# WRITTEN INSTRUCTION:
Please carry on the mailing-list thread about packet loss with racluster, picking up right after its last line.

[Argus] Re: Packet Loss with racluster

Carter Bullard carter at qosient.com
Tue Mar 18 09:40:47 EDT 2008


Gentlemen,
Well, racluster() does modify the IP attributes and TCP attributes based
on the records that are being merged together.   Because you are  
modifying
the flow key, and then merging data together, some data maybe ignored.

As an example, If you merge a record that is a singleton with a non- 
singleton,
your resulting merged result may/could retain some singleton  
properties.  A
singleton is a flow with only one packet.  One of the properties of a  
singleton
is that it doesn't have any duration, and it also doesn't have any loss.
Now, if you merge a singleton with a non-singleton you get a non- 
singleton
as the result, so losing things like loss would, of course, be a bug.

The best solution is to see if you can ranonymize() the data, and get  
the
same graph.  You could share that "primitive" data?

Primitive data is the set pf original flow records directly from  
argus().

What do you think?

Carter



On Mar 18, 2008, at 12:02 AM, Stewart Gray wrote:

> That's right, I'll show the example I'm working with:
>
> ra -m proto -s loss -r packet-dump-2008-03-18_08\:28.arg - tcp | awk  
> '{total=total+$1;} END {print total;}'
> 33244
>
> racluster -m proto -s loss -r packet-dump-2008-03-18_08\:28.arg - tcp
> 0
>
> Unfortunately I'm not able to distribute the data I'm working with -  
> it's customers flow logs. I'll see if I can replicate the issues @  
> home so I can provide something to work with.
>
> Cheers,
>
> Stew
> From: Nick Diel [mailto:ndiel at engr.colostate.edu]
> Sent: Tuesday, 18 March 2008 4:53 p.m.

# COLLECTED DATA:
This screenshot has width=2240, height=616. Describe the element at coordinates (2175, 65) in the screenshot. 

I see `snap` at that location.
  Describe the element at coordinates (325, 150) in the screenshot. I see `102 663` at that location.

# EXPECTED ANSWER:
> To: Carter Bullard
> Cc: Stewart Gray; Argus
> Subject: Re: [ARGUS] [Argus] Re: Packet Loss with racluster
>
> Carter,
>
> What you are saying makes sense (I think), but I think there is  
> something else going on here.
>
> Stew had a 2 minute file.  If he used ra to look at just this file  
> he would see individual records that had positive values for loss  
> packet count.  Then he used racluster to merge all status flow  
> records and it reported 0 loss packets.  I think Stew was doing this  
> one file at a time.
>
> Basically if a single file (regardless how it was created) has any  
> status flows with a positive packet loss count, shouldn't racluster  
> be able to report this total for this file?
>
> ra -s loss -r argus.arg - tcp | awk '{total=total+$1;} END {print  
> total;}'  >0
> racluster -m proto -s loss -r argus.arg - tcp  = 0
>
> I may be missing something, but this was how I interpreted Stew's  
> problem.
>
> Nick
>
> Carter Bullard wrote:
>>
>> Hey Guys,
>> There are a lot of things going on that can affect the  
>> "distribution" of numbers
>> on a time series graph, when using flow data.  Flows are not fixed  
>> length samples
>> of network activity, and so you have to do some statistical mods to  
>> make the data
>> generally useful.    Programs like rasplit() and rabins() are  
>> critical to distributing
>> load, rate, packet numbers, loss numbers, jitter, interpackt  
>> arrival times, etc...
>> correctly into timed bins.  Without the use of either rasplit() or  
>> rabins(), which
>> are split/aggregate tools, you can end up with flows that are  
>> longer than the
>> time interval its suppose to represent, which skews the data in  
>> weird ways, and
>> can generate bins with no data in them.
>>
>> Loss doesn't have to be constant, and so the drop outs may actually  
>> be real.
>> And the there are no guarantees that there are actually tcp  
>> connections during
>> those intervals (no TCP, no loss), so we have to look at the data  
>> to see if there
>> is anything wrong.
>>
>> Remember, flows from argus() are as long as the  
>> ARGUS_FAR_STATUS_INTERVAL.
>> A flow that starts at 1:59:59.999999, will be tallied in the  
>> 1:58:00 - 2:00:00 bin, even
>> though its duration could significantly extend well into the  
>> 2:00:00-2:02:00 interval.
>>
>> The trick is to split the data into strict time slots, and then  
>> aggregating those slots.
>> rabins() is very good at this, that is why its at the heart of  
>> ragraph().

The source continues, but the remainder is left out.